SA not a green pasture

BY MTHULISI SIBANDA
Brighton Dube cuts a tall, lonely figure at the commercial property he guards in Boksburg for eight hours a day, save for weekends.
His wide smile and tailor-made uniform mask a depressed individual, not at all happy with his job or his R2000 monthly salary. He is one of t

housands who became security guards by default.
Dube (25), formerly a promising journalist with a weekly newspaper in Bulawayo, and a holder of a degree in Communications and Media Studies, was forced by his homeland’s collapsing economy to join the great trek southwards.

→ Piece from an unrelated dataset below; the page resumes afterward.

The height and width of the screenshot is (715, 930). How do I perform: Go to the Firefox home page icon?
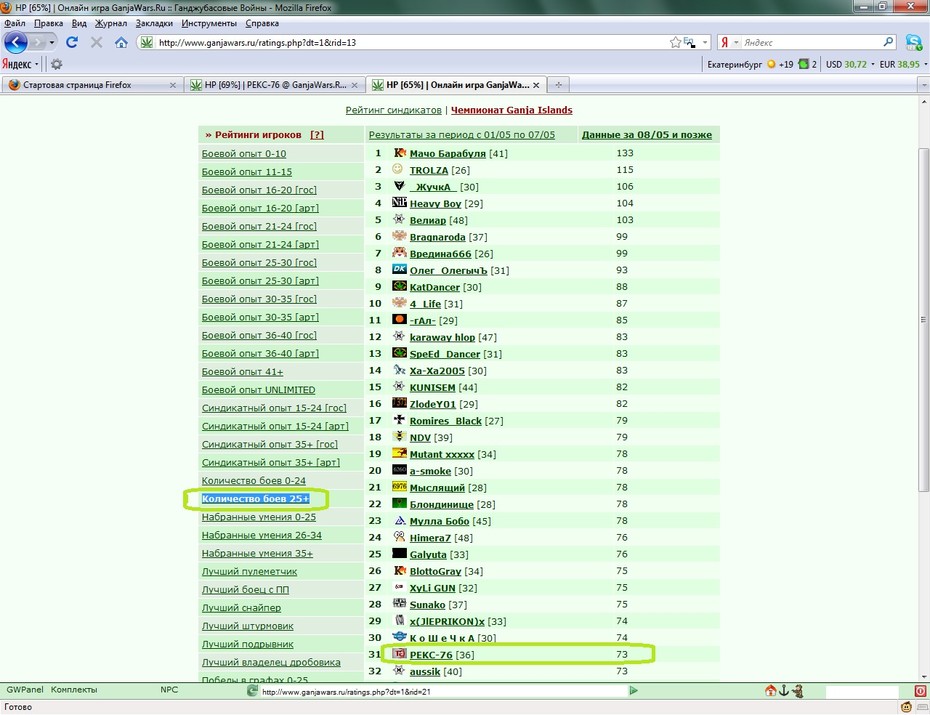121,42
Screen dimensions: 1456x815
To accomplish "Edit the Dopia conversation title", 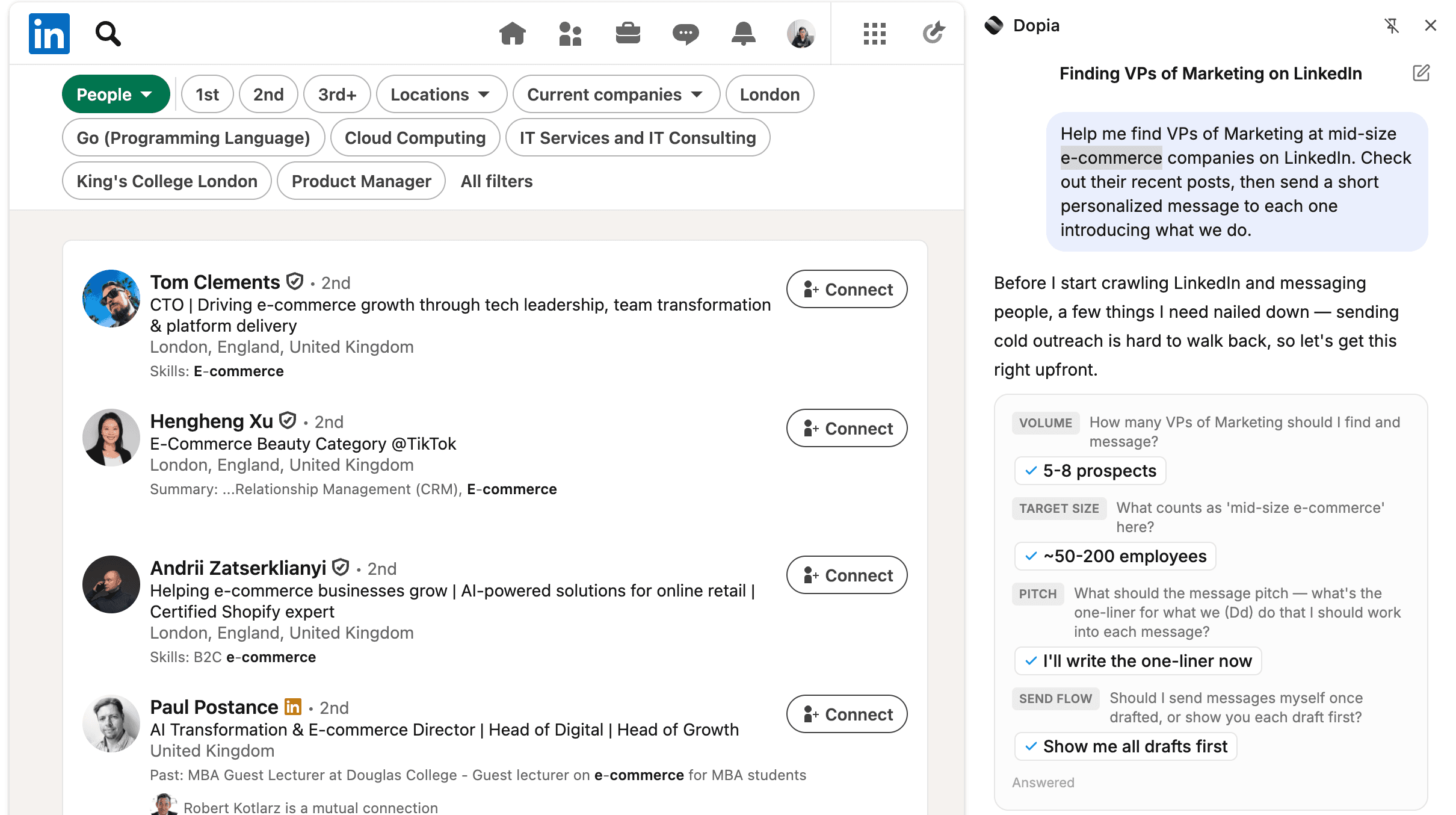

“When I quit my job I thought my qualifications would come in handy. But look where I am now. I am a security guard and I hide from friends. I have lost hope of rediscovering my career,” he said.
The former scribe’s tale is a now too familiar story.
Thousands of skilled Zimbabweans, including civil servants, have quit their professions back home and joined the exodus to South Africa and neighbouring countries.
Most of these have found SA not as green a pasture as those at home believe it to be.
The exodus has intensified with the present food shortages, forcing other professionals to turn to prostitution to survive.
Professionals who are ‘lucky’ to land employment are employed as security guards, as ‘daggaboys’ in the informal construction industry or on the lowest rung as waiters in the hospitality and catering industry.
Ephraim Moyo, a Zimbabwean who owns a construction subcontracting firm, brags that in the company’s four years in existence he has employed 10 former teachers.
One of them is Khosamu Ndebele, a one time senior master at Mboma Secondary School in rural Plumtree, 120 kilometres west of Bulawayo. He came to South Africa two years ago hoping to find a teaching job.
“This is not my type of job. I have to make sure my family does not go to bed on an empty stomach, and I am in a foreign country hence I should hang in there. Whining would not help either,” says the father of two, panting under the load of rubble in his wheelbarrow.